The Iditarod Trail Committee said it’s changing protocols for how it transports dropped sled dogs after an one died Friday while in the organization’s care. An early necropsy on the dog showed it had overheated, dying of hyperthermia while on board a plane.
Scott Smith is lighting a crumpled pile of straw to get a fire going in his cooker. His team is spread out on straw in the warm sunshine as he talks about Smoke, the young dog that died. Even though Smith had dropped the dog at an early checkpoint in Manley Hot Springs, it was days later, when he arrived in Huslia that he was asked to contact race marshal Mark Nordman.
“I went into Huslia the other morning and I was told we need to call Mark Nordman, and I spoke with Mark for a few minutes, but there wasn’t much in the way of details,” Smith said. “Horrible day. Horrible, horrible, horrible day. I mean just hearing that news, and I started to get sick on top of that, I was dealing with sick dogs.”

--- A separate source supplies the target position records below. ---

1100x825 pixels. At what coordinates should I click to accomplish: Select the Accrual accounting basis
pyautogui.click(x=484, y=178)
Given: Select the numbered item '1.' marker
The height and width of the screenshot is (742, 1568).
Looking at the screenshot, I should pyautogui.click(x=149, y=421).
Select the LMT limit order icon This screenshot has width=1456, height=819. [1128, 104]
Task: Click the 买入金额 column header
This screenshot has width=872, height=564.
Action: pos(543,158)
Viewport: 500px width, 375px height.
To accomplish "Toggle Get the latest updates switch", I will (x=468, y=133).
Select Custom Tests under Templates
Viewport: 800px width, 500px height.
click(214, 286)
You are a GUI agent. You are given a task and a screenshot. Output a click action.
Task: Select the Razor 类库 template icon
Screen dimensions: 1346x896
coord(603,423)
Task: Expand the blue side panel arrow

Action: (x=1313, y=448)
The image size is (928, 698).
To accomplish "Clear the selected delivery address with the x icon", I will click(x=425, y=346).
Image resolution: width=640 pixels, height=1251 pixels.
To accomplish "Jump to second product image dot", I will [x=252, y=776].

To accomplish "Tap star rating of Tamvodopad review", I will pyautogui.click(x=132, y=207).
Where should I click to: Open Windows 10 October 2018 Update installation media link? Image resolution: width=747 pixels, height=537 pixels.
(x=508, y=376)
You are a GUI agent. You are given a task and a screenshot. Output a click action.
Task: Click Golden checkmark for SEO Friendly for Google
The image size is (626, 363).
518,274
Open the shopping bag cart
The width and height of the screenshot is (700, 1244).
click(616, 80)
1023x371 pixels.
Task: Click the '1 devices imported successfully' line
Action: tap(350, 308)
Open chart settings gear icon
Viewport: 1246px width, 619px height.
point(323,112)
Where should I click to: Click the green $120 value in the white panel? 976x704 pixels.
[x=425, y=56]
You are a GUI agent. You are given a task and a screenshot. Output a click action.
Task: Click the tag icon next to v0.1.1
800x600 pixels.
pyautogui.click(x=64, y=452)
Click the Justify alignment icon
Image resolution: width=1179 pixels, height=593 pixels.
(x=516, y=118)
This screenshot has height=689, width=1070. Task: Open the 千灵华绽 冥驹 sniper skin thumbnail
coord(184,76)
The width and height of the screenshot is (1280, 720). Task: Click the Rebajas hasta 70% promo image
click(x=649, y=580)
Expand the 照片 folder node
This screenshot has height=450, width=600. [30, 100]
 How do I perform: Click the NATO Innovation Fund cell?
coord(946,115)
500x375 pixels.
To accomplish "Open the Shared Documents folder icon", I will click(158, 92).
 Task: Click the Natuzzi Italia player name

“I mean I’ve never lost a dog in any race, and obviously this had nothing to do with me, but yeah, super low point in my career to ever lose an animal, and ya know, Smoke was a nice little dog, man,” Smith said. “A nice big little dog. He was only a yearling but, I mean, he’s a horse. Frankly, I put him in this race to give him some experience, I didn’t think he’d finish, I just wanted to get him as far as I could and expose him to it. I think it would have helped him mentally. Yeah, I miss him. Obviously a lot of time to ponder about it. And it’s a shame.”
Dog deaths during the Iditarod are not uncommon, though it is extremely rare for them to occur while an animal is being looked after off the trail. Smoke was dropped because of a wrist injury. He was moved to Galena, and on a plane with 74 other dropped dogs en route to Anchorage, all part of the Iditarod’s protocols for getting injured dogs safely off the trail. After discovering Smoke had died from overheating, the Trail Committee sent out a statement saying they’d been unaware dogs could get hyperthermic in a cool aircraft. To keep it from happening again they’ll no longer transport dropped dogs in coats, and will keep airplane cabins chillier and better ventilated.
Smith said he doesn’t blame anyone for what happened.
“It’s just one of those things, accidents occur every day, both in the animal kingdom and the human world,” Smith said. “And I just think that was probably the case here. I mean, I don’t have a big kennel, I’m really a small kennel and small outfit. And I like it that way. I like keeping it really personal. So, ya know, all my dogs are my family, and it’s a really tight knit group of animals. Smoke was pretty new to the fold, but it was no different.”
In spite of what’s happened, Smith is glad to be where he is: with his dogs on a warm day by the Yukon River, ready to race with them all the way to the finish.